How to Not Get On the Digg Homepage

Here’s a surefire way of ensuring your site won’t make it to the Digg social news frontpage:

  1. Ensure you’re not the source of the story. If I had to pick only a single method to not make the Digg frontpage, this would be it. Let’s say CNN breaks the news that Steve Jobs dates Britney Spears. This is potential Digg material – geeks love Apple, and the rest loves Britney – so what you need to do is pull a short quote from the CNN article and paste it into your blog, optionally with a link to CNN. You then write an introductory sentence preceding the quote, something along the lines of “Look what Steve Jobs is up to lately,” and you’re done.
  2. Focus on revenue. You have a story, but you also want to make money. Hence you must emphasize one thing on your blog or other type of website: ads. Typically, filling the top 75% of the screen with AdSense does the job, but if in doubt, add a blinking banner. (Note that focusing on revenue includes not wasting any money on stable servers – invest in the cheapest host you can get. As the saying goes, a site down is a site undugg.)
  3. Be factually incorrect in your title. This one takes a bit of thinking, but it’s well worth it to avoid the Digg homepage, and the accompanying “Digg effect” of having 10,000 people stomp over your website leaving nothing but dust. Being incorrect in your title is all about exaggerating (e.g. “Microsoft Acquired XYZ!!!” is appropriate if Microsoft is rumored to be in talks with company XYZ), or wrongly interpreting a story (e.g. “New Programming Language Called ’Python’ Released” if there’s an update to Python). But don’t restrict yourself to these two types of misinformation; be creative, mix up the order of cause and effect, and include puns so your point is lost (if all else fails, just lie).
  4. Submit in Chinese or French. Other languages work as well, as long as it’s not English. 他们看不懂,他们不能digg – what they can’t read, they can’t digg!

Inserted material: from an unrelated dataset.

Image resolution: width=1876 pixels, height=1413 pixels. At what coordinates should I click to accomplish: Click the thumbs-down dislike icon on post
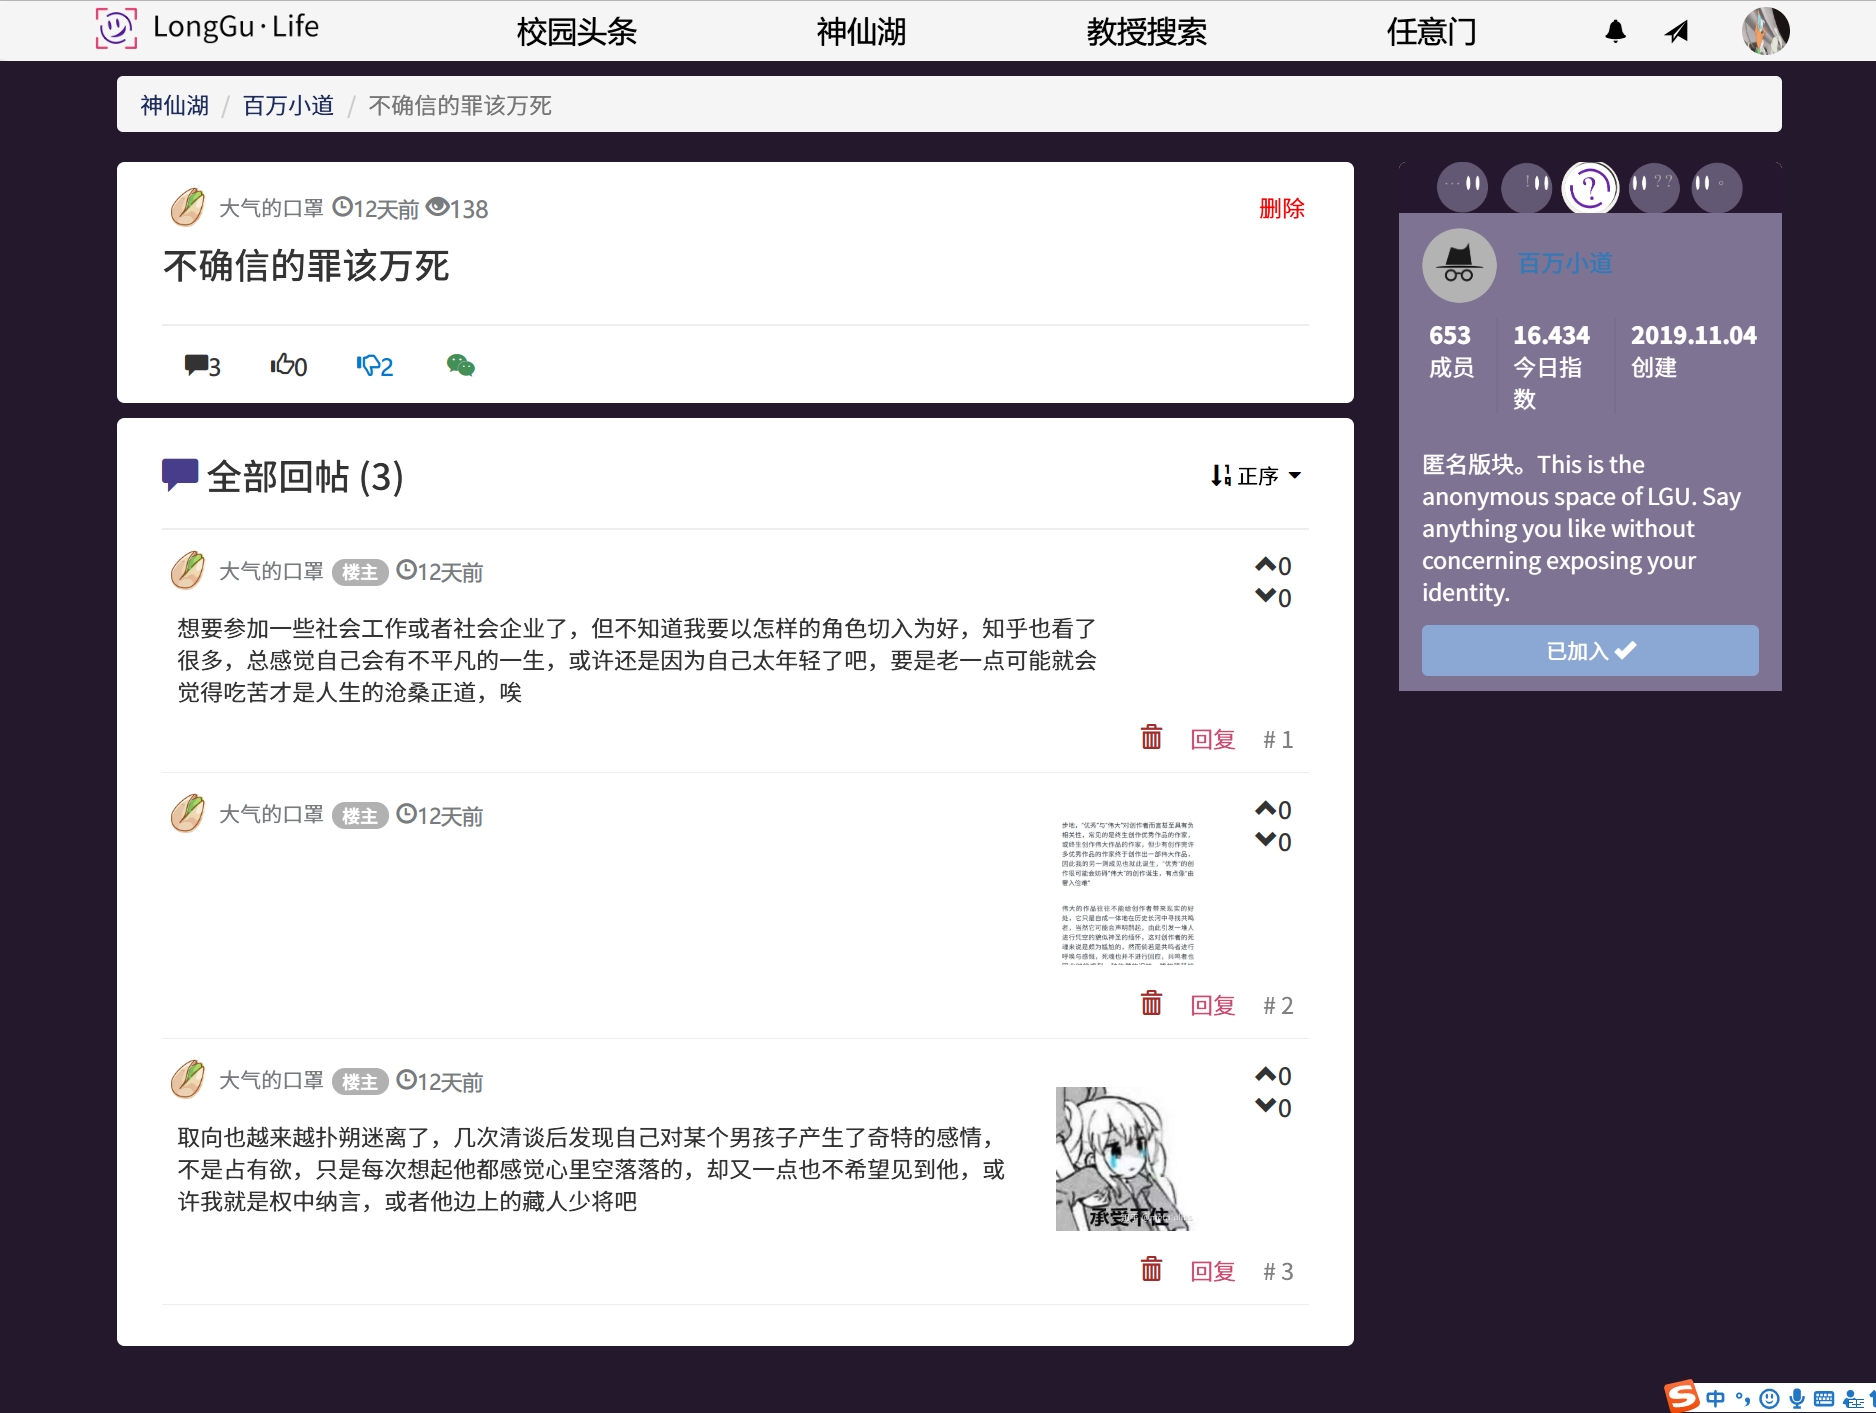367,366
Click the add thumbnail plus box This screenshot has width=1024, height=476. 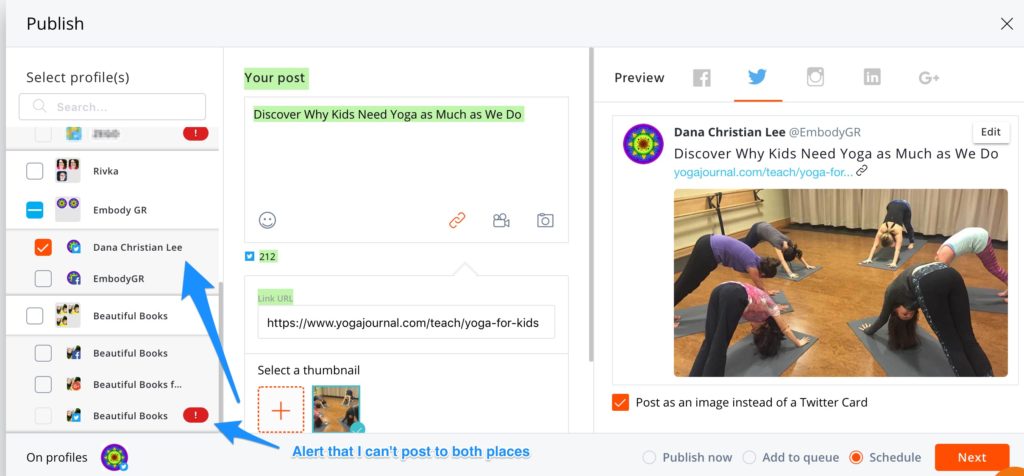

  5. Post old news only. Avoiding to be trapped on the Digg homepage is a lot about timing. Fresh stories are likely to accumulate more diggs, so the rule of thumb is: “If it’s older than a month it’s ready for Digg” (or in net speak: IIOTAMIRFD.) If in doubt, search before you submit, and only post stories that have already been submitted at least thrice.

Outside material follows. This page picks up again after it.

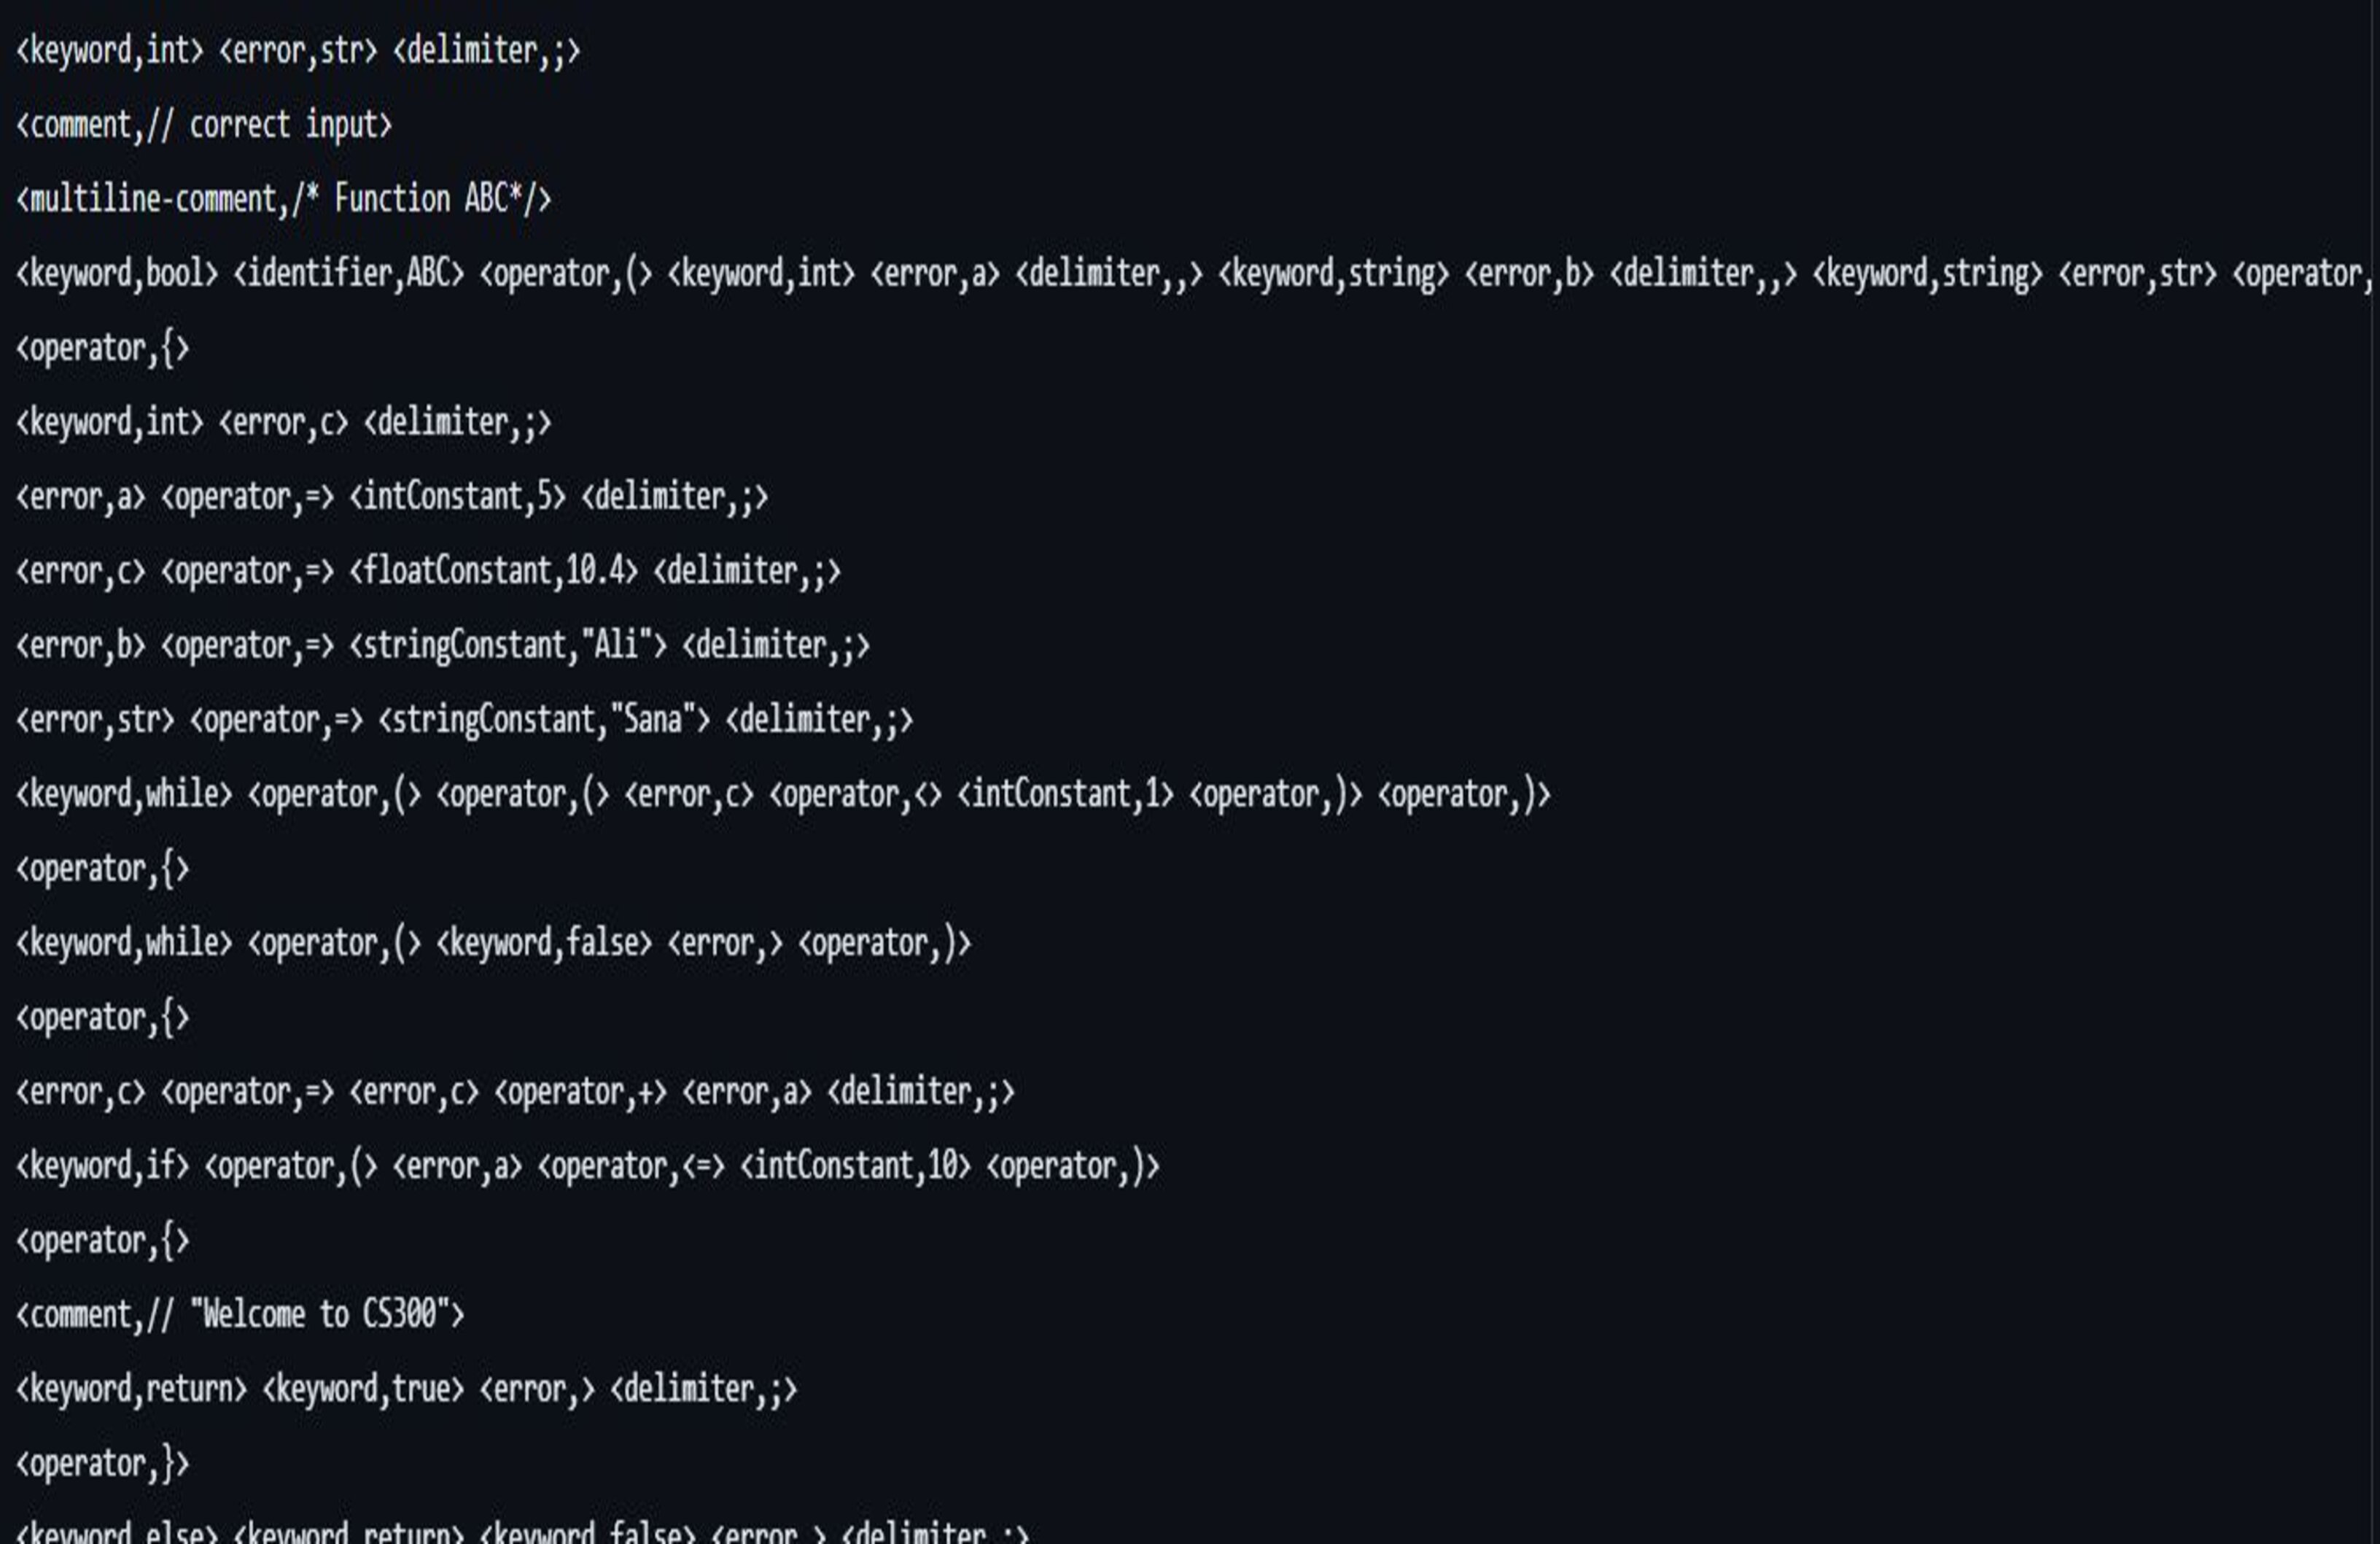Select the 'keyword,if' token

  6. Beat around the bush. If your article or site has a long and windy introduction, it’s easier to get lost in the daily news stream. Thus the best way to start your article is with a headline that’s nothing but a pun. You can then continue with a mystic quote from Edgar Allan Poe, followed by around 5 paragraphs of background. If you have a conclusion or breaking news, make sure you slowly build up the suspense and only reveal it in the very last sentence; usability gurus call this the “pyramid" style of writing.

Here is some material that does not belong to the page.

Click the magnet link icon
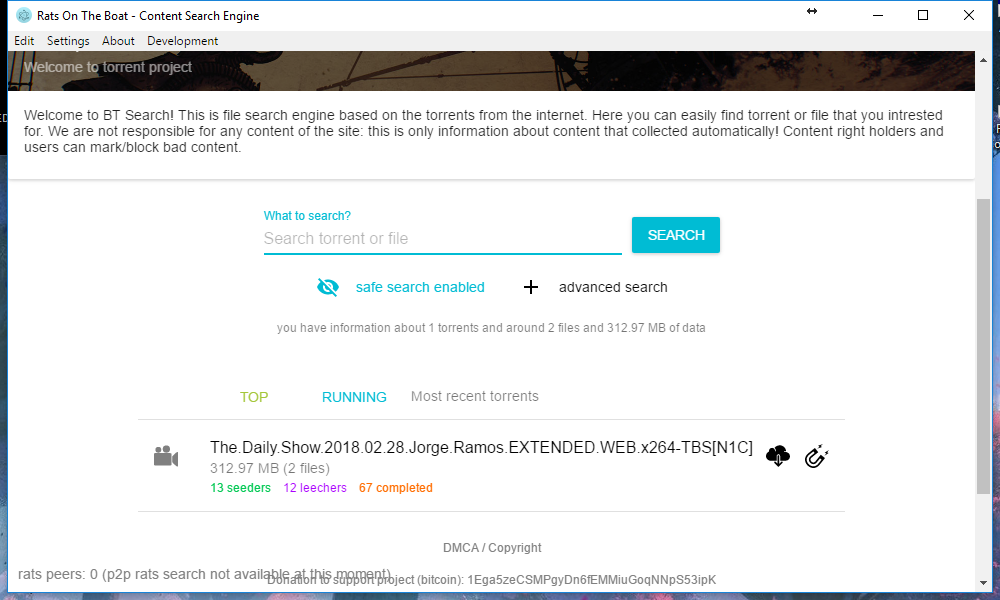Image resolution: width=1000 pixels, height=600 pixels. click(817, 457)
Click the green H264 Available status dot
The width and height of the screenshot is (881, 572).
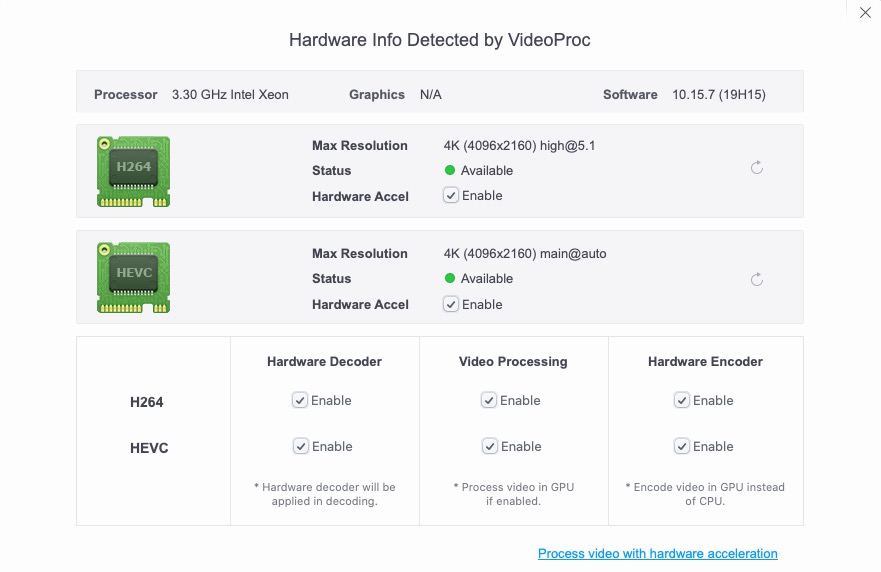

  7. Emphasize boring news. Your cat didn’t drink her milk yesterday? Blog about it! And submit your blog post to Digg! No news is too mundane when you want to steer clear of the frontpage.
  8. Include spleling errors. Please note that this particular tactic is only successful in combination with other tactics mentioned above. Just including a spelling error will not shield an otherwise exciting submission from hitting the top of Digg. However, in combination with factual incorrectness, old news and beating around the bush, typos are known to perform splendid. To find some inspiration for spelling errors, search Digg for “teh”, “goolge”, “kevni rose” and so on.
  9. Be critical of Digg. The biggest fault Digg newbies succumb to when trying to avoid the Digg frontpage is to praise Digg. Be aware that such pro-Digg submissions may hit the homepage faster than you can say “fanboy,” so they need to be avoided at all costs. If possible, trash Digg in your submission.
  10. Use 9 or 11 items. If you’re creating an article with a topical list, like “The Best Unknown CSS Tricks” or “Reasons Why Bill Gates is Overpaid (And You’re Not)”, include less than 10 or more than 10 items, but never exactly 10. It’s a bit of a miracle, but any page containing the number 10 holds great power over the minds of readers, creating an instant heartfelt desire to spread the URL in question.

With that in mind, good luck! (And please don’t digg this article... mmokay?)